Your instructions: Format the entries as a numbered list with blank lines omitted, starting at the line containing "Select the No bosque cream legend swatch" and ending at the line containing "pyautogui.click(x=703, y=346)".

Stored records:
--

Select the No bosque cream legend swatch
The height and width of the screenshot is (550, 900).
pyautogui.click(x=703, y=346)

--

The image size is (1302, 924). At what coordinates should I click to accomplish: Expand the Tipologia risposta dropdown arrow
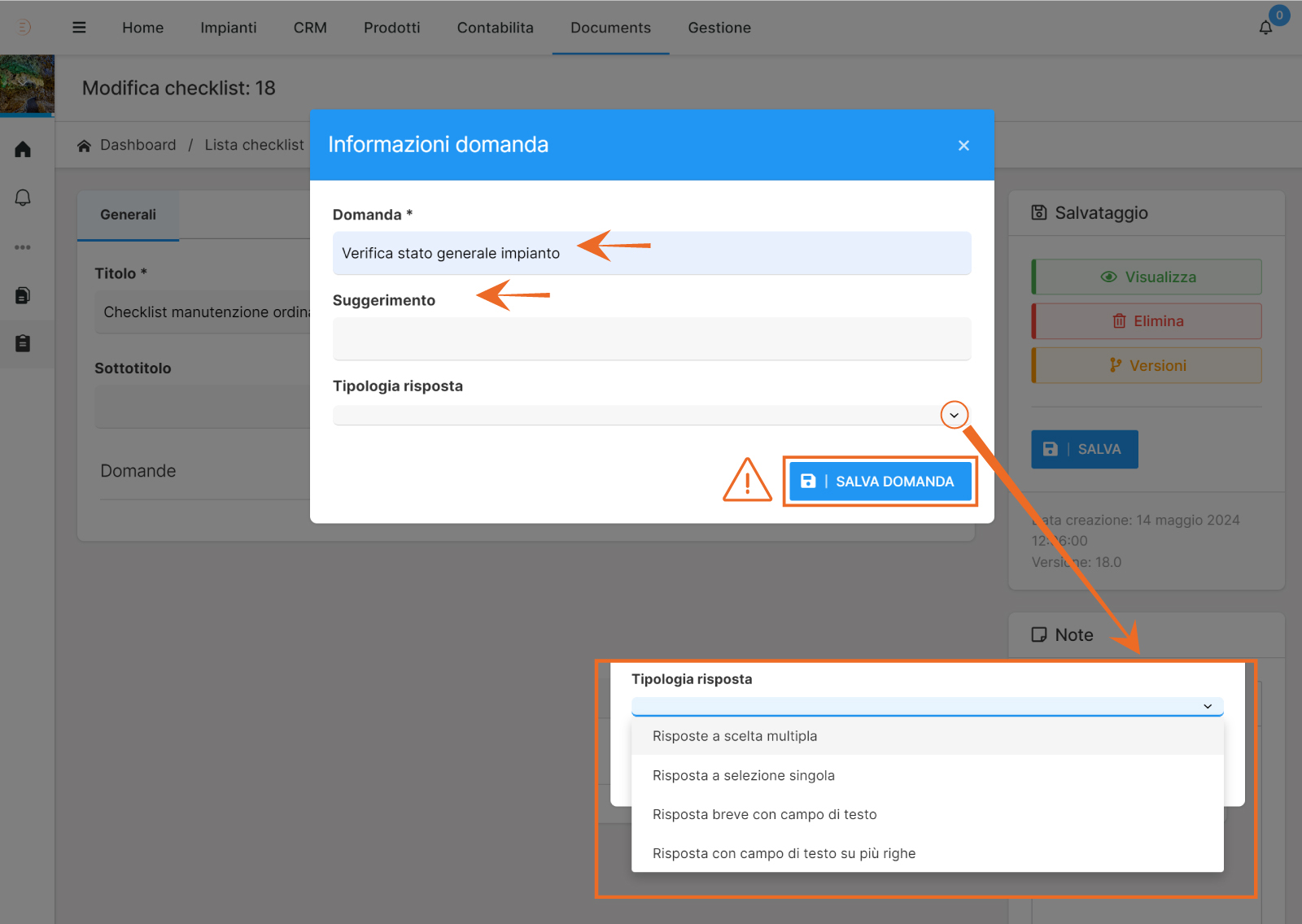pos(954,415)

--

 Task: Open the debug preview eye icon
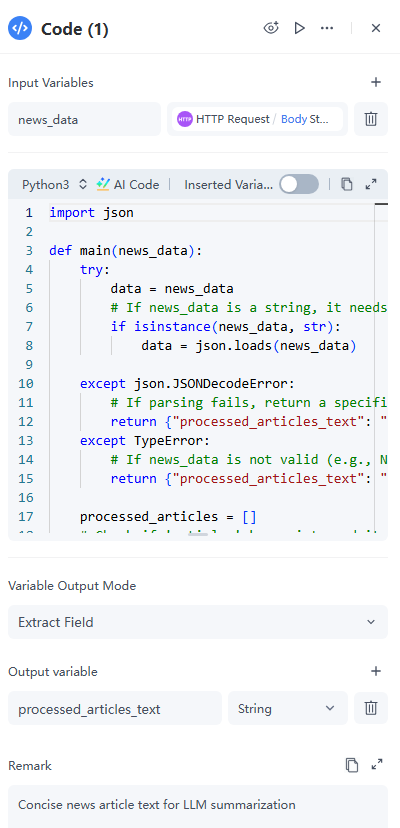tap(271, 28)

--

Task solution:
1. Select the No bosque cream legend swatch
2. The height and width of the screenshot is (550, 900).
3. pyautogui.click(x=703, y=346)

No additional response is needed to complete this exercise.